Le premier ministre du Sénégal défie l’occident sur la loi anti-homosexualité
le premier ministre du Sénégal défie l’occident sur la loi anti-homosexualité
Lors d’une séance devant les députés, le Premier ministre sénégalais Ousmane Sonko a vivement critiqué l’attitude de l’Occident, qu’il qualifie de « tyrannie », dénonçant une volonté d’imposer l’homosexualité comme modèle universel. Il a catégoriquement rejeté toute idée de suspendre l’application de la nouvelle législation, confirmant que le texte sera appliqué sans concession.
Adoptée début mars puis promulguée fin mars par le président Bassirou Diomaye Faye, cette loi s’inscrit dans un climat marqué par une montée des tensions et des arrestations liées à l’homosexualité présumée. Ousmane Sonko a défendu avec fermeté cette décision, affirmant que « si la loi doit être renforcée, elle le sera », tout en rejetant les critiques venues notamment de France.

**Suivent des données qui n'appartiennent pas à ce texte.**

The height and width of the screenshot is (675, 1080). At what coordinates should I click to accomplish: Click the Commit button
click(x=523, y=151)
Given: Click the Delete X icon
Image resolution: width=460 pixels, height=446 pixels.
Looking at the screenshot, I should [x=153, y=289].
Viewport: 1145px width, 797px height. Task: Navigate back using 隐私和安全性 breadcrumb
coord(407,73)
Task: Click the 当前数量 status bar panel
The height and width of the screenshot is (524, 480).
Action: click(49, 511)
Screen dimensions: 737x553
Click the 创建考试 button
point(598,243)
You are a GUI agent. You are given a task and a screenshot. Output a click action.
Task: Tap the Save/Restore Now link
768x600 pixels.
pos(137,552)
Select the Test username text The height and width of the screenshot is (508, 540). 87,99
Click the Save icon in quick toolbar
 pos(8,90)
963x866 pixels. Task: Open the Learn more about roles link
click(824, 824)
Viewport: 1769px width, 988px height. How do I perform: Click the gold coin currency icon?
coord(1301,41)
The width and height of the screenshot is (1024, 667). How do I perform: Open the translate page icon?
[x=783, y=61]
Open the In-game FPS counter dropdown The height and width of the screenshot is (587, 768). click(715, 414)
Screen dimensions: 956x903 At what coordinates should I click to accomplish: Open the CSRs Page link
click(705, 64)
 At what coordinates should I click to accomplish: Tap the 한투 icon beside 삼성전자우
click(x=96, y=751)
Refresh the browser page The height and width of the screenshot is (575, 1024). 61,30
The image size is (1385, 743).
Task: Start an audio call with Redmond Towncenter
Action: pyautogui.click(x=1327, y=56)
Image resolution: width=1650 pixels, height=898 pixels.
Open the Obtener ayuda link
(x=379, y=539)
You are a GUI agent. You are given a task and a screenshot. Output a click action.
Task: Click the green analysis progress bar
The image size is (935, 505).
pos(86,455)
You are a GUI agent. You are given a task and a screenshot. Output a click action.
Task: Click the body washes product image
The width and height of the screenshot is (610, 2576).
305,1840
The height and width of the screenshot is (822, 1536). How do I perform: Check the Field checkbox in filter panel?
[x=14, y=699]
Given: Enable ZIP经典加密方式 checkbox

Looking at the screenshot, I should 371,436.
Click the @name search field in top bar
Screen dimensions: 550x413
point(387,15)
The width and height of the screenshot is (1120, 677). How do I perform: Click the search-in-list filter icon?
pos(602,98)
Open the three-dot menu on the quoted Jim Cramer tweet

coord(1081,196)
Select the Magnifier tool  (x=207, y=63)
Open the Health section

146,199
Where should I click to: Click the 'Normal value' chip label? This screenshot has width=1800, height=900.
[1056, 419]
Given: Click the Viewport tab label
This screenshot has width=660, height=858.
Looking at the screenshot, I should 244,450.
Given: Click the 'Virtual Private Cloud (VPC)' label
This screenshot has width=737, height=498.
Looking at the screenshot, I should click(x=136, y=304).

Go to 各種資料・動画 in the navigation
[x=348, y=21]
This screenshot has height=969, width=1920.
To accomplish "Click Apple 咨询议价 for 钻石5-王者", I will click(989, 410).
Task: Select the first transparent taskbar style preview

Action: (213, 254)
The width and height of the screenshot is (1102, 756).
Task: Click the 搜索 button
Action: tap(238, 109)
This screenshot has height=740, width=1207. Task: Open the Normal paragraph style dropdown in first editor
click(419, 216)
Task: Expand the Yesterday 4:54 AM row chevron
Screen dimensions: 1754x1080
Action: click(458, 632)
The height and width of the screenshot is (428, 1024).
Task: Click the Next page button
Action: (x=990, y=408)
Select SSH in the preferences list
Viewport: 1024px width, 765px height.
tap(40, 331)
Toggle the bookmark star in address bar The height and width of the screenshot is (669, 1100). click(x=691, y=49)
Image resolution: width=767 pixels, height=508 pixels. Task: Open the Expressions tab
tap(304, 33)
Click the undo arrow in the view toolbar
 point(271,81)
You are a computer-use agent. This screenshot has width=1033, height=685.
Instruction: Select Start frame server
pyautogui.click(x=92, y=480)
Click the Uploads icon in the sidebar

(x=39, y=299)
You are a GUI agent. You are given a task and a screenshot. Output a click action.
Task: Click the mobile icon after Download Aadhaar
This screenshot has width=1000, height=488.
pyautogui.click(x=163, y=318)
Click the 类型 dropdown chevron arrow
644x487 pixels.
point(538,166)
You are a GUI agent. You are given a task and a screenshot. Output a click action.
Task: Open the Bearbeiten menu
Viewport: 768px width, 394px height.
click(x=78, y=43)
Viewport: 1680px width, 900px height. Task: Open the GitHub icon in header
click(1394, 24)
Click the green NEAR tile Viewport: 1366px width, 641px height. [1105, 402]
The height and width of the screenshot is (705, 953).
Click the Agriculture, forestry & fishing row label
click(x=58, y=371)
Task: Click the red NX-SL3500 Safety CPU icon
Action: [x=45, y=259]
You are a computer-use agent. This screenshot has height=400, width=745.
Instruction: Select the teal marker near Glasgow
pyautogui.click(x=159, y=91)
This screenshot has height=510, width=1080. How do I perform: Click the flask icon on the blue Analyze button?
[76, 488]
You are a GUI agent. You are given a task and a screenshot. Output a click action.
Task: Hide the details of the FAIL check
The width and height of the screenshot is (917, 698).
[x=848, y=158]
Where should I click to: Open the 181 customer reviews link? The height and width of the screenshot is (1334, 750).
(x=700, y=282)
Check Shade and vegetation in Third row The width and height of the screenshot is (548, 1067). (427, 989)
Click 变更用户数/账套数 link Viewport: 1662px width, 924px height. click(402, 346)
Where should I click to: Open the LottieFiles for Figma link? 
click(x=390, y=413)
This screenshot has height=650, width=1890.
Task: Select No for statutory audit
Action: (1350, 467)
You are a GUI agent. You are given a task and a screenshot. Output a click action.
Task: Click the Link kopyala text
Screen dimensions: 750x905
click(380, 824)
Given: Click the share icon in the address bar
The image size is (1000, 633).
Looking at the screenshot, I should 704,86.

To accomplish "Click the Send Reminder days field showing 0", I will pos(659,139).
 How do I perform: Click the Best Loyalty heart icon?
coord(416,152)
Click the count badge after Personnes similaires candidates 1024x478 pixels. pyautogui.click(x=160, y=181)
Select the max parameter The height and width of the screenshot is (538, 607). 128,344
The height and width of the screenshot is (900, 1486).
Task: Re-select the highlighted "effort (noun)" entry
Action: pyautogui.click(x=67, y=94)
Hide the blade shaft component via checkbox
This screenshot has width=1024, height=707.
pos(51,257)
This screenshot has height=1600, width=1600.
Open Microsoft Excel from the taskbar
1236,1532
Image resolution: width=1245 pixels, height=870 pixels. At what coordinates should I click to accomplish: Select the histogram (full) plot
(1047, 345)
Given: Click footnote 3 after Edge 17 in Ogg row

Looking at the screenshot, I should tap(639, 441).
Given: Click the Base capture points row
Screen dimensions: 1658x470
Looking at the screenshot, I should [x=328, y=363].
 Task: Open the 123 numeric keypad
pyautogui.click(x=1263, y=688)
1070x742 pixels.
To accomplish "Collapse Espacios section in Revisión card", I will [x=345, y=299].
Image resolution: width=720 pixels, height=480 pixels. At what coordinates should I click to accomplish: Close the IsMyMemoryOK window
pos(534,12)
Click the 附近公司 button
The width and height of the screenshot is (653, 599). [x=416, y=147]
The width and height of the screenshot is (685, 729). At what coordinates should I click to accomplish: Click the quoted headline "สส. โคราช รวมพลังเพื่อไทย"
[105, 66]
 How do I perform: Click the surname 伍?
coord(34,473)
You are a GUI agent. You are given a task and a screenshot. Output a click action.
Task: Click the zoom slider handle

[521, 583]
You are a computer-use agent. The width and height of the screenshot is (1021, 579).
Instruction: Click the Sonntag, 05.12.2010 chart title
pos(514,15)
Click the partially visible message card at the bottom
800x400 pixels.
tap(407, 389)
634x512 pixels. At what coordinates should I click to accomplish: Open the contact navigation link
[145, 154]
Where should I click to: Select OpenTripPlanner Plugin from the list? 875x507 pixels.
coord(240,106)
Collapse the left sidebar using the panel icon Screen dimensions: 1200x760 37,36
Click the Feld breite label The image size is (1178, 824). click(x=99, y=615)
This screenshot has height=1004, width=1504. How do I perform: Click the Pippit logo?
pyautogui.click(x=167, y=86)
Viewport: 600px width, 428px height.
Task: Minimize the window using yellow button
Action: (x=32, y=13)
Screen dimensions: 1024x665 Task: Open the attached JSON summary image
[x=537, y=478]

une résistance aux pressions extérieures
« Il y a une sorte de tyrannie. Nous sommes huit milliards d’êtres humains, mais un petit groupe, l’Occident, veut imposer ses choix malgré des débats internes non résolus », a-t-il déclaré. Il a ajouté : « Ils ont fait leurs choix, mais nous n’avons aucune leçon à recevoir. Ce n’est pas à eux de nous dicter notre conduite. »
Le chef du gouvernement a également souligné que aucun pays d’Asie, d’Afrique ou du monde arabe ne s’est joint aux critiques, renforçant ainsi la légitimité de la position sénégalaise. Pour lui, l’objectif principal de cette loi est de « mettre fin à la prolifération de l’homosexualité » dans le pays.
Il a insisté sur la nécessité d’une application « totale, impersonnelle et parfaite » de la loi par la justice, rappelant que « l’homosexualité est perçue comme une déviance » au Sénégal.
rejet catégorique d’un moratoire
Ousmane Sonko a balayé d’un revers de main les appels à un moratoire sur l’application de la loi, émis par une trentaine de personnalités d’origine africaine dans une tribune publiée mi-mai. « Il n’y aura pas de moratoire. Une partie de nos élites sont complexées », a-t-il rétorqué avec fermeté.
Cette position s’inscrit dans la droite ligne des promesses électorales du camp au pouvoir, une thématique porteuse sur le plan politique dans un pays où les valeurs traditionnelles occupent une place centrale.